───── Text under study ─────

For the most complete picture of the candidate, have the candidate meet with 4-5 interviewers. More than 5 gives you diminishing returns and fewer than 4 is not a strong enough signal to know whether to hire someone, unless they are extremely good or extremely bad. All interviewers should attend the portfolio presentation.
The interview panel should include all the stakeholders for the role and the peers who will work most closely with the candidate. For a head of design, for example, you should include the head of engineering, the head of product, the CEO, and other designers and front end engineers.
Soft skills are as important as hard skills when hiring UX people. The portfolio presentation and design exercise are the best way to assess hard skills: understanding and applying design principles and process; knowing what good design looks like, knowing how to create it, and advocating for a positive outcome successfully; navigating constraints and requirements to create the best outcome for users. The 1:1 interview is your chance to assess soft skills: self-awareness, social awareness, self-management, and relationship management. These are all ingredients for emotional intelligence which are critical for design success.
Here are ways to assess designers in these four dimensions of emotional intelligence:
Look for: ability to be here now; an understanding of oneself
- What 3 words would you use to describe yourself?
- What would you describe as your superpowers?
- What would your coworkers say about you?
- What have you learned from your mistakes?
- What negative thing would your boss say about you?
Social awareness (Empathy):
Look for: ability to know how others feel
- Give me an example of a project where you disagreed with the stakeholder or client’s direction and tell me how you handled it.
- Suppose you’ve heard through the grapevine that a key stakeholder has rejected your design and hates it. What would you do?
- Give me an example of a time when you were able to communicate successfully with another person, even when that individual may not have personally liked you?
Look for: flexibility and versatility; ability to brainstorm alternatives; reactions to change; willingness to throw away work
- Tell me about a deadline you’ve missed and how you handled it.
- Suppose you are in an environment where the company is iterating quickly and pivoting frequently. How would you handle that? Would you find that energizing or would that stress you out? How would you manage such conditions so that there is a good design outcome?

─────

§ **Problems to solve**:
A. Print, without changes, the part of the passage on interviewing designers that opens with the words containing "Soft skills are" and closes with "for design success.".
B. In the passage on interviewing designers, how many interviewers should a candidate meet with?
C. Pick up the passage on interviewing designers after its last sentence and keep writing.

───── Dataset extract ─────

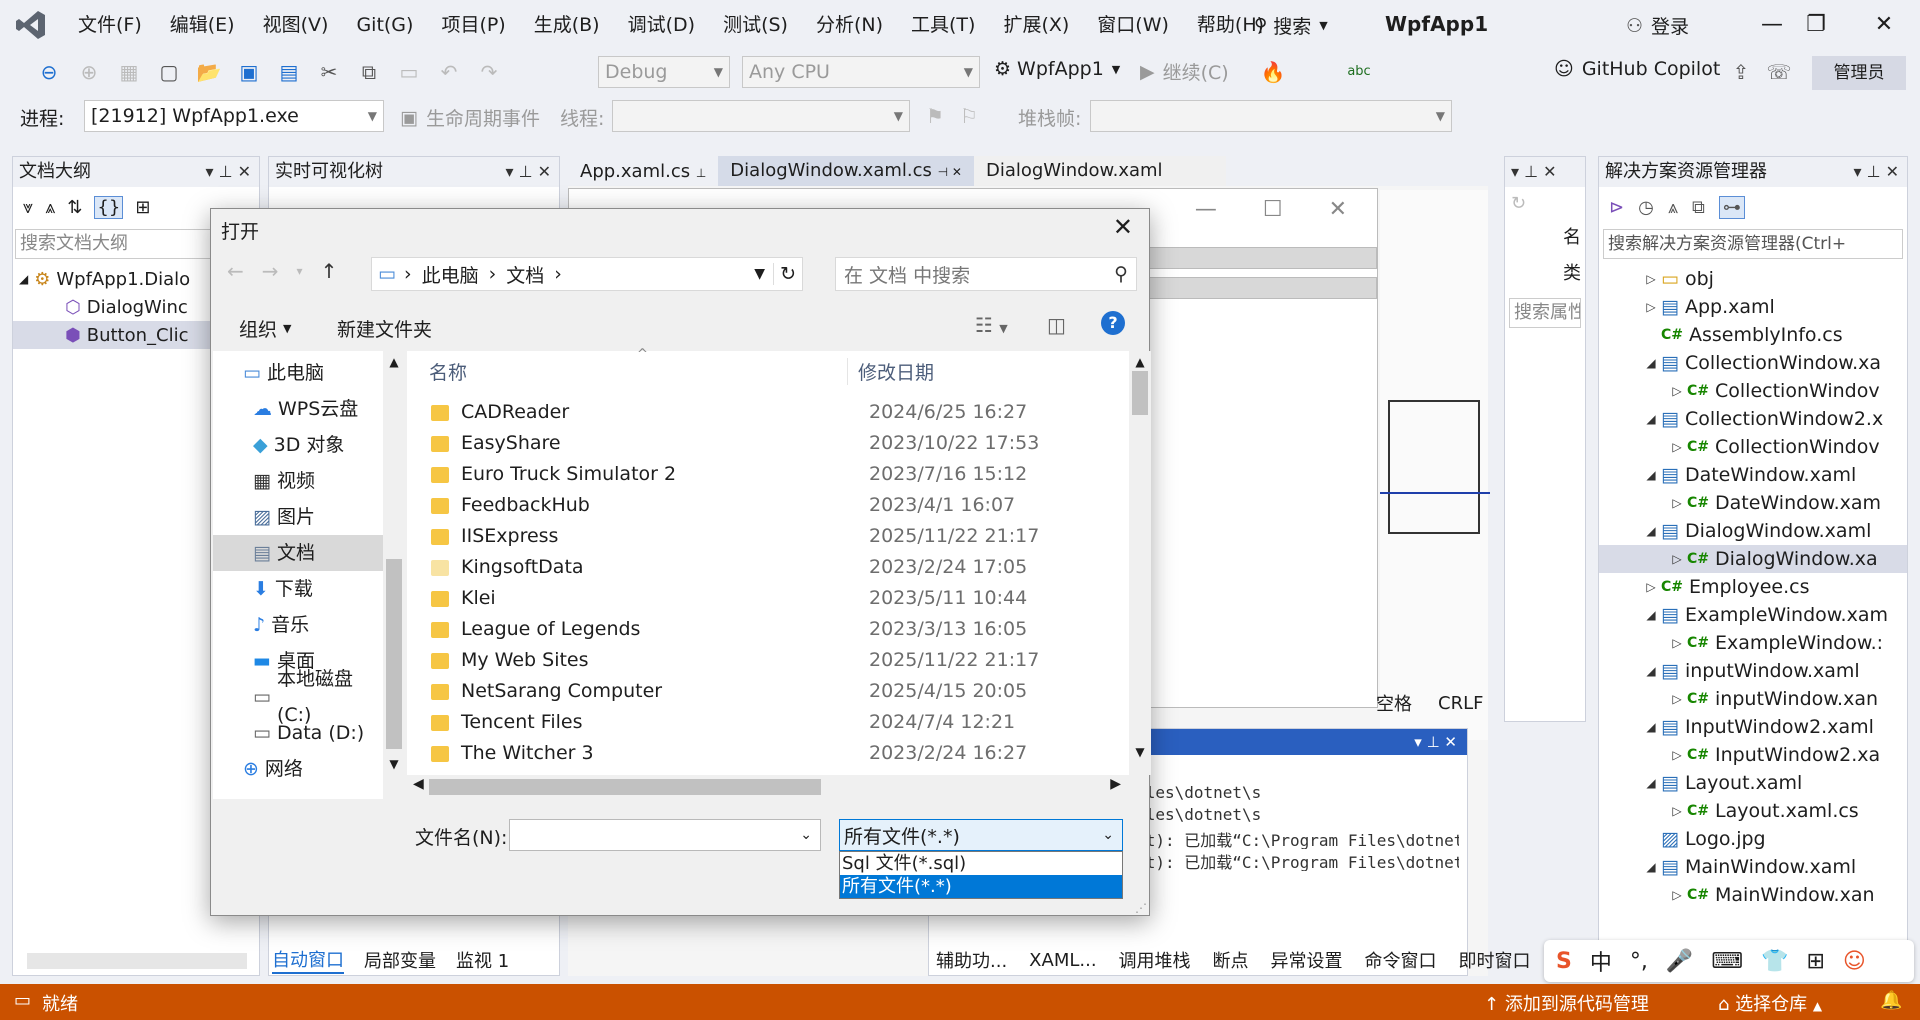 This screenshot has width=1920, height=1020. I want to click on show-all-files-icon: ⧉, so click(1698, 208). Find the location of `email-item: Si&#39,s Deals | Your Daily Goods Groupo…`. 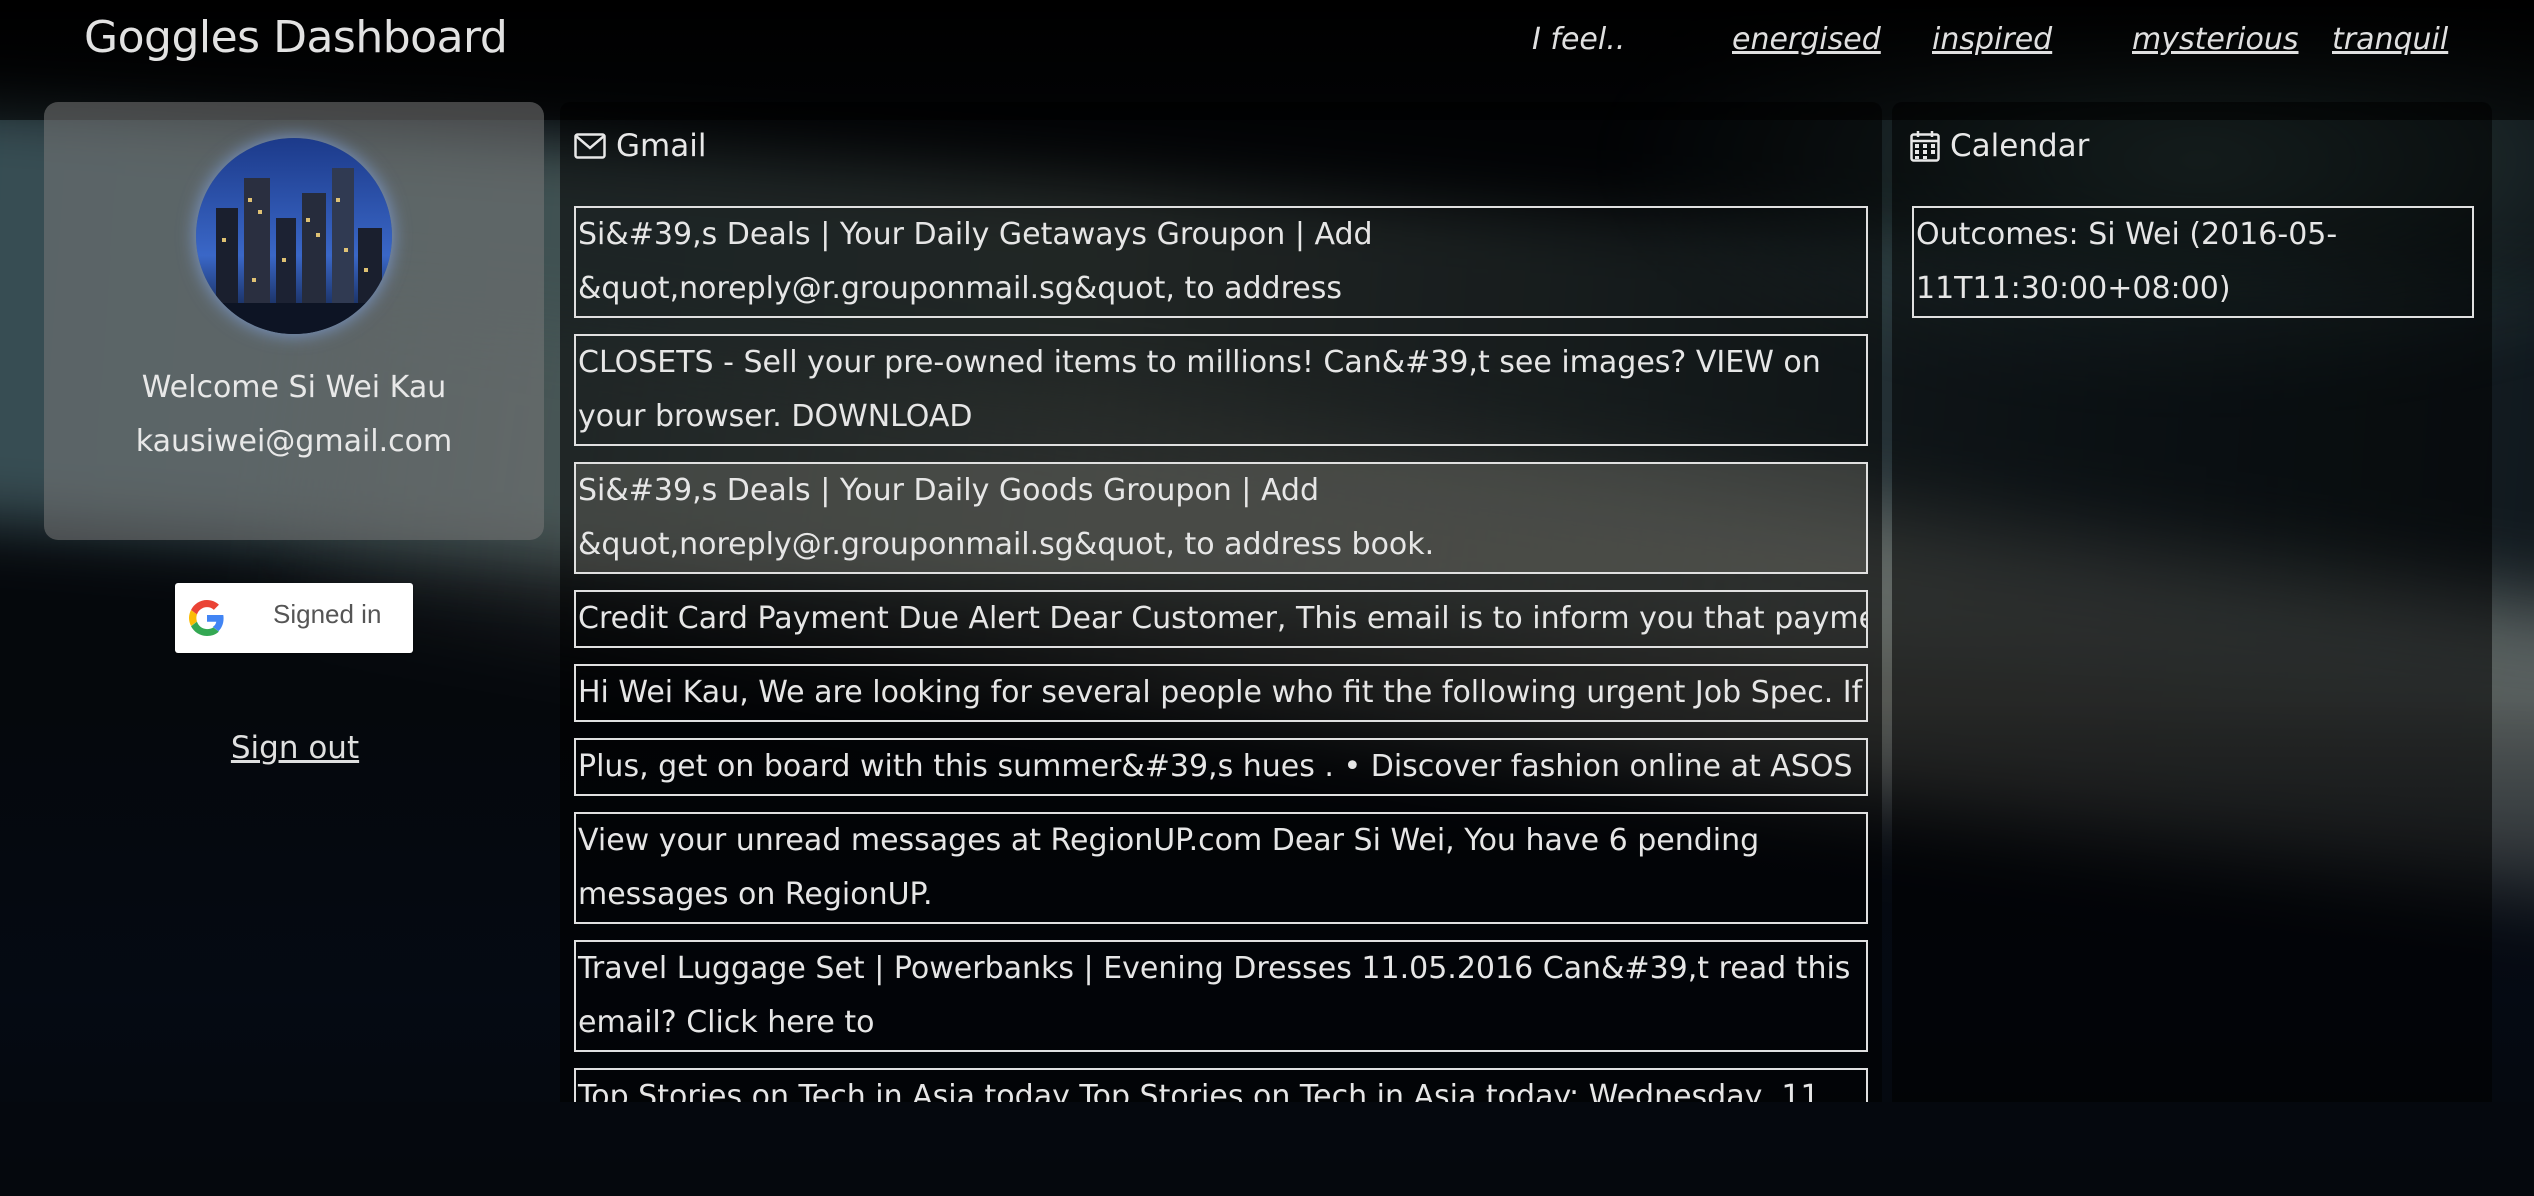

─────

§ **Answers by task**:
A.
Soft skills are as important as hard skills when hiring UX people. The portfolio presentation and design exercise are the best way to assess hard skills: understanding and applying design principles and process; knowing what good design looks like, knowing how to create it, and advocating for a positive outcome successfully; navigating constraints and requirements to create the best outcome for users. The 1:1 interview is your chance to assess soft skills: self-awareness, social awareness, self-management, and relationship management. These are all ingredients for emotional intelligence which are critical for design success.

B. 4-5 interviewers.

C.
- Through the process of designing a solution to a difficult problem, your stakeholders want to go back to a direction you collectively designed and explored a few weeks ago. Since then, you’ve moved on to another solution. How do you handle this situation?
- Tell me about an assignment that was too difficult for you. How did you resolve the issue?
Relationship management (Influence):
Look for: ability to notice the needs of others and adapt
- Tell me about a time when you helped resolve a dispute between others.
- How do you handle a situation where the boss is wrong?
- Describe a difficult decision you had to make with your managers / leaders in the company?
- You are working with a coworker who constantly makes mistakes that affect customers and impact your ability to do your own work. You have tried talking to this colleague, but you have seen no improvement so far in the quality of his/her work. What would you do next?
- Do you prefer working alone or in a team?
In addition to probing for the skills needed to do the job, get to know the designer better, as a person and as a designer:
Look for: passion and interest in solving the problems you’re trying to solve
- What has been the most interesting project you have worked on and why was it interesting to you?
- What do you love doing? What kinds of problems do you enjoy working on? What would motivate you to come to work here every day?
- Who inspires you and why?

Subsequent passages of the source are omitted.